April 11th, 2008 15:13
It’s really interesting - of course, if there’s a God, we’d expect for humans to find it natural to believe in Him and to perhaps have a tendency to attribute agency to nature as a result. (Are people folk Aristotelians?!) So these results don’t weigh against belief in God at all. In fact, one of the evolutionary psychologists who works on this stuff - Justin Barrett - Why would anyone believe in God? - is a Christian and thinks that his work substantiates Plantinga’s thesis in God and Other Minds that belief in God is much like believe in other minds - its properly basic.
April 11th, 2008 16:16
It used to be said, and I used to believe, that it was hard to identify any interesting economics principle that wasn’t blindingly obvious (e. g., when the price of something increases, the quantity of it purchased decreases.) Over the last several years, I’ve come to see that the workings of the market economy are profoundly counter-intuitive to people.

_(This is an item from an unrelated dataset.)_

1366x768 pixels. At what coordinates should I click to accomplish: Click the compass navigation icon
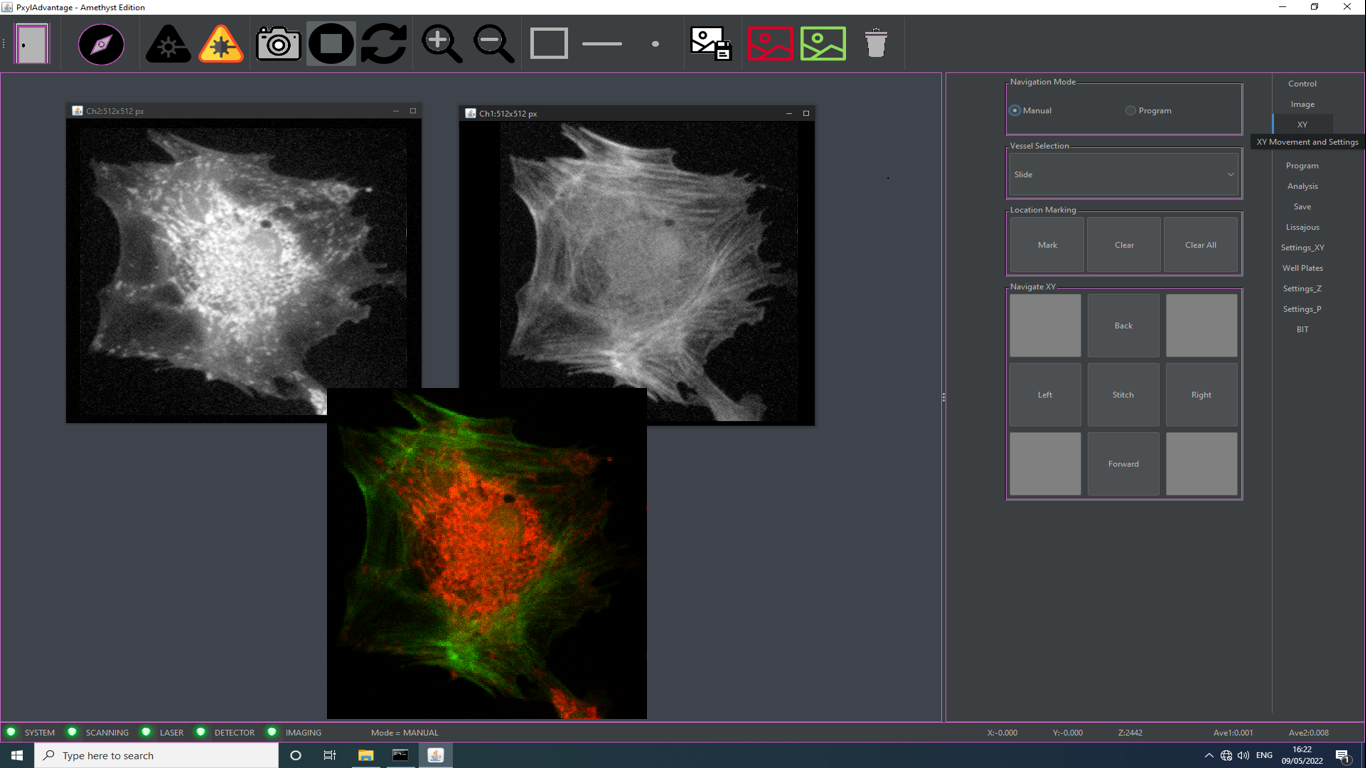[x=101, y=44]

The human mind evolved to handle simpler face to face transactions. People believe that in order for something to happen, someone must plan for it to happen. If something bad happens, it must be someone’s fault, an evildoer, like a oil company, that can be punished to make it stop. Things have a natural price, and deviations from that price are wrong. These are hard notions to dispel.
April 20th, 2008 23:07
It’s the excercise of critical thinking that should be taught to kids not necessarily the origin of life. Kids will catch on once they are older. Seeking out the evidence, growing comfortable with the idea of delayed gratification, having to research before finding an answer are important skills to learn for secularist and creationist alike. The logical conclusions will come as they evolve.